Imagínate que, por un milagro, te compras tu propio piso en una ciudad costera, pequeñito, todo acogedor, y te mudas a vivir junto al mar. Hasta ese momento, nadie de tu familia estaba a pendiente de tu vida: ni preguntaban cómo estabas, si seguías vivo y coleando, ni por qué llevabas cinco años trabajando sin permitirte unas vacaciones.
Normalmente, aquí la gente es muy hospitalaria: a quien lo necesite, se le deja quedarse a dormir sin preguntas. Pero cuando alguien empieza a pasarse de listo y pretende vivir a costa de los demás… ahí empieza el agobio. ¿Dónde está esa línea invisible que, cuando se cruza, la hospitalidad se convierte en ganas de echar a todos fuera de tu casa solo para poder estar a solas contigo mismo?
No siempre la familia y los amigos se presentan en la puerta de quien súbitamente ha comprado una casa en un sitio bonito o se ha vuelto un poco acomodado. Pero si tienes un piso en la playa, los peregrinajes no cesan.
Una vez vino a mi casa una amiga, Aurora, que venía hecha polvo, le costaba respirar, notaba como una presión en el pecho y decía que todo por dentro le ardía. Había pasado por médicos, claro, pero ninguno encontraba nada. Resultó que Aurora llevaba viviendo bajo un estrés tremendo, ni ella misma se había dado cuenta. La raíz del problema estaba justo delante…
Todo comenzó cuando Aurora se compró el piso. Fue tan generosa que le dio a su madre las llaves de repuesto, pensando que era lo correcto. Su madre vivía a cuatro horas en tren, pero no perdía oportunidad de venir a ver la costa y a su hija, y Aurora tenía que salir corriendo del trabajo para recibirla.
Para quitarse ese lío, le entregó las llaves a su madre, y al principio, parecía que todo marchaba bien. Pero poco después la madre empezó a venir acompañada por primos, amigos, hasta por vecinos del pueblo.
Aurora, qué suerte tienes, déjanos quedarnos contigo. Hay que devolver el favor de la hospitalidad.
El marido de Aurora, que casi siempre estaba trabajando o de viaje, ni se enteraba del desfile de familiares y amigos. Aurora, de buena fe, sentía que hacía lo correcto, que hacía un bien. Aunque la ciudad era pequeña, su piso servía de hotel a muchos, y su madre feliz, ayudaba a todos, pero lo hacía a costa de su hija y sin gastar ni un euro propio. Su bondad era con el dinero y el esfuerzo de Aurora.

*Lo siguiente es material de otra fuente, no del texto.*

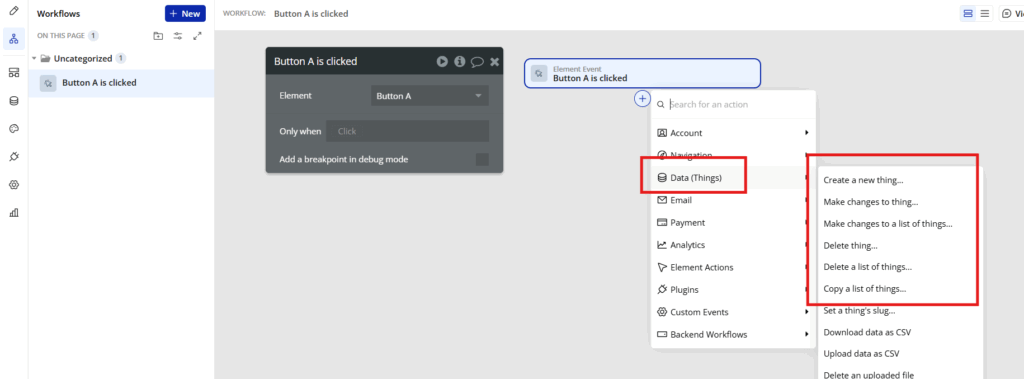
Task: Click the new folder icon in Workflows panel
Action: click(x=158, y=36)
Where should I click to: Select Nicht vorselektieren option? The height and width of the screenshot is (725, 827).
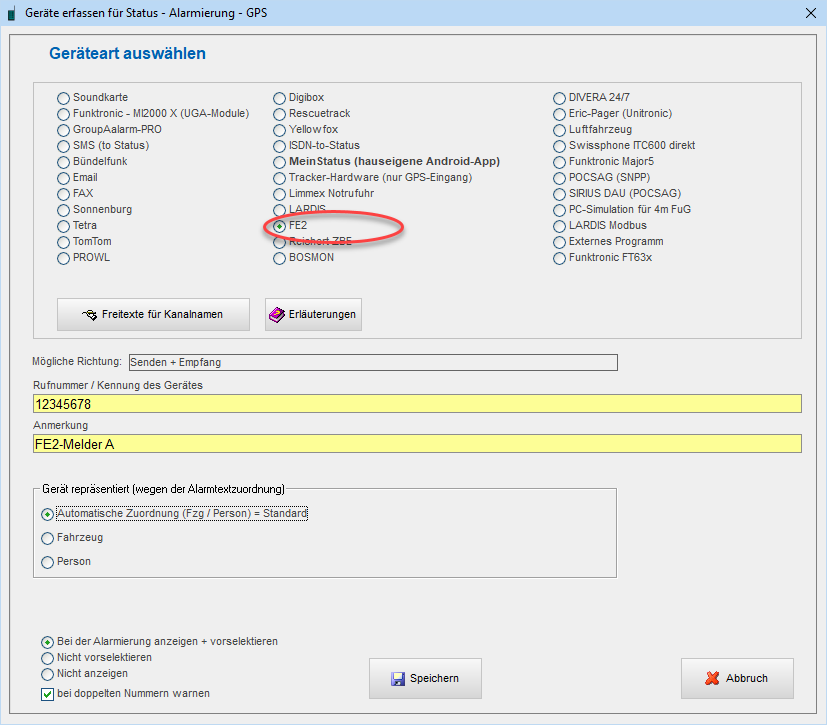tap(48, 658)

Aurora aguantó las ocurrencias de su madre, apretándose junto a su marido en una habitación, mientras los parientes y invitados se instalaban en la otra. Atendía a todos, les preparaba las comidas, cuidaba de que no faltase nada. Hasta se buscó un segundo trabajo porque el dinero se le iba volando. Luego llegó la cuarentena, y su marido se quedó en casa sin empleo. Los invitados, ni miedo ni nada, seguían viniendo con regularidad, y además se instalaban sin pedir permiso.
El marido se cansó de todo aquello, y le puso las cartas sobre la mesa:
O le pides las llaves a tu madre y le prohíbes invitar gente a nuestra casa, o me divorcio de ti.
Fue difícil para Aurora decidir, criada para ser una hija ejemplar, pero tampoco quería perder al marido. Así que se armó de valor y habló con la madre.
La madre, como era de esperar, la culpó por ser una hija sin corazón, incluso fingió estar mal, diciendo que Aurora le había provocado un ataque al corazón. Tiró de todo tipo de chantaje emocional, pero Aurora se mantuvo firme.
La madre se negó a devolver las llaves y acabó diciendo que Aurora ya no era su hija y que no quería volver a verla. Finalmente, el marido cambió la cerradura por si acaso. Nunca sabes qué pueden hacer los invitados inesperados. Un par de veces, algunos familiares se acercaron a saludar, pero nadie les abrió la puerta, porque alimentar a parientes sin fin es bastante ingrato.
Aurora lamentó el desastre con su madre, claro, pero sintió un gran alivio: ahora le sobraba dinero, al fin podía respirar tranquila, y no sentía ya los dolores de pecho que le habían machacado tanto por intentar complacer a los demás. Había estado sacrificando su bienestar para satisfacer a su madre, pero ahora vivía un poco más para sí misma.